One of the first things I realized when I started doing statistical analysis for real research projects, instead of in the classroom, was how messy and unconventional real data sets can be. I’ve talked about this before in the context of power analysis , but it gets much worse.
In the post on power analysis, the main problem wasn’t really the quality of the data (although I could say a thing or two about that) but rather the somewhat atypical analysis we were hoping to do. Since that post, I’ve had the opportunity to work with several non-research oriented groups hoping to analyze data collected for administrative purposes. If you don’t think why the data is collected makes a difference, then let me warn you – you’re in for a shock.
Administrative data can be really good, especially when the administration realizes in advance that this data will be useful for research or decision making in the future. Best case scenario, the data is clean and broad. What this means is that the dataset contains a number of different measures that all get at the same basic question, that there is very little missing data, and that the data all makes sense conceptually. Worst case scenario, none of that is true.
But more typically, what you do have is a fairly complete dataset (it is needed for administrative purposes after all, so for example if it’s payroll data everyone will probably have job hours worked). The real problems are awkward measures and what I like to call ‘crazy data’ – data points that just don’t make sense, categorical variables that are so contradictory or over-generalized that they’re useless, or coding options that are basically bizarre.
For example, you might have hospital discharge data with a variable called ‘birth weight’ which should only apply to newborn infants and be missing for all other patients, but for some reason is coded as ’0′ for both still-born infants and for all children and adults. Why did someone make a decision like that? Because they don’t plan on using that variable in the ways a researcher might.
Alternately, you might have a variable called ‘duration of short-term work absence’, where short-term is defined as 6 months or less. When you go to split that variable into categories, you discover a whole sub-group of people with so-called “short-term” absences of 6-12 months. What’s going on? More than likely, data you thought was continuous is actually cumulative, so this group of people had 2 or more absences of less than 6 months each. But there’s no way to know for sure unless you can get ahold of someone in charge of the dataset, which isn’t always easy or possible. Frustrating!

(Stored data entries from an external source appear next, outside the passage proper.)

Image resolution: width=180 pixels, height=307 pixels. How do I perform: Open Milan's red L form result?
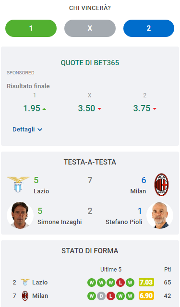point(111,296)
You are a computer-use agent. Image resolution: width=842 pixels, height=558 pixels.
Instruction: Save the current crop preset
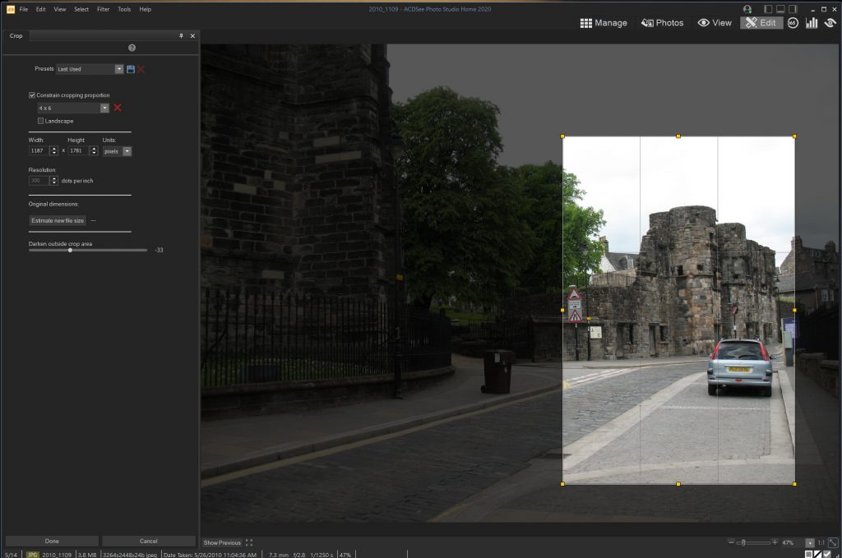131,69
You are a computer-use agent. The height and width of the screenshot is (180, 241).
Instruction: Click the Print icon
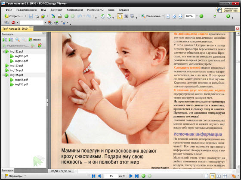[37, 16]
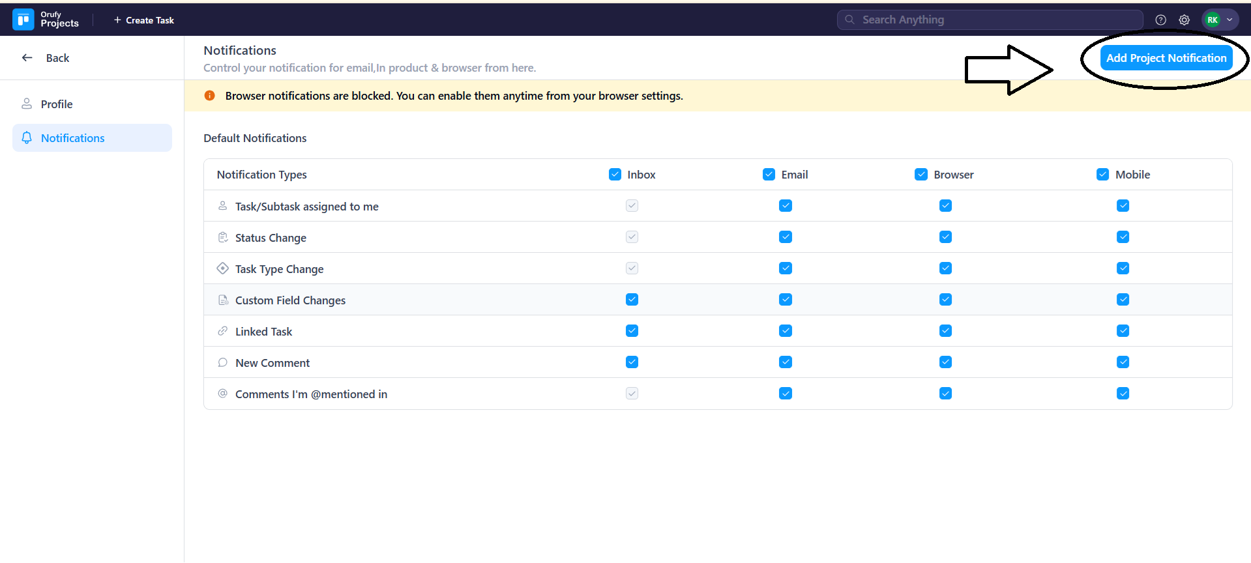Open the help question mark icon
Image resolution: width=1251 pixels, height=563 pixels.
point(1160,20)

And then there’s the problem of sub-optimal measures. For instance, you might want to investigate the rate of injury among hospital employees. Well, for a rate, you’ll need a denominator. The most obvious denominator would be the total number of employees – usually researchers try to use full-time equivalents, which is a way of adjusting for part-time and casual workers. But what if the only data your hospital can provide is the number of beds or patients at any given time? What’s that you ask? Why don’t they know how many employees (or employee-equivalents) they have? Sigh. I wish I knew. But it’s more common than you’d think.
The final problem I’ve come across with administrative data is the question of format. Since administrative data is often used for billing or payroll within a single organization, it’s often inputted in whatever software the billing or payroll people in that organization are most comfortable with. You might get lucky and find that they can provide it in Excel or even a .csv file, but chances are that’s not going to be the case. I’ve had situations where I’ve had to manually enter the numbers in a spreadsheet from pdf tables, or even pull data from text-based case-descriptions (fairly common with surveillance data).
Overall, my biggest lesson has been in terms of budgeting time for preparatory research activities. When you’re in class, it seems like the hardest part of research should be setting up the experiment or observational study and collecting the data. Analysis should be a breeze!
And maybe that’s true if you’re in a position to design the whole project from scratch – it certainly was true when I worked in Biology labs – but if you’re not doing the data collection, watch out! So far, my experience has been that it takes 4-6 months to really be sure that your administrative dataset is clean, sensible, and that you understand what all the variables are, what the limitations of the dataset are, and what the best method for analyzing the data you have is.
Have you had any frustrating experiences with “real world” datasets you’d like to share?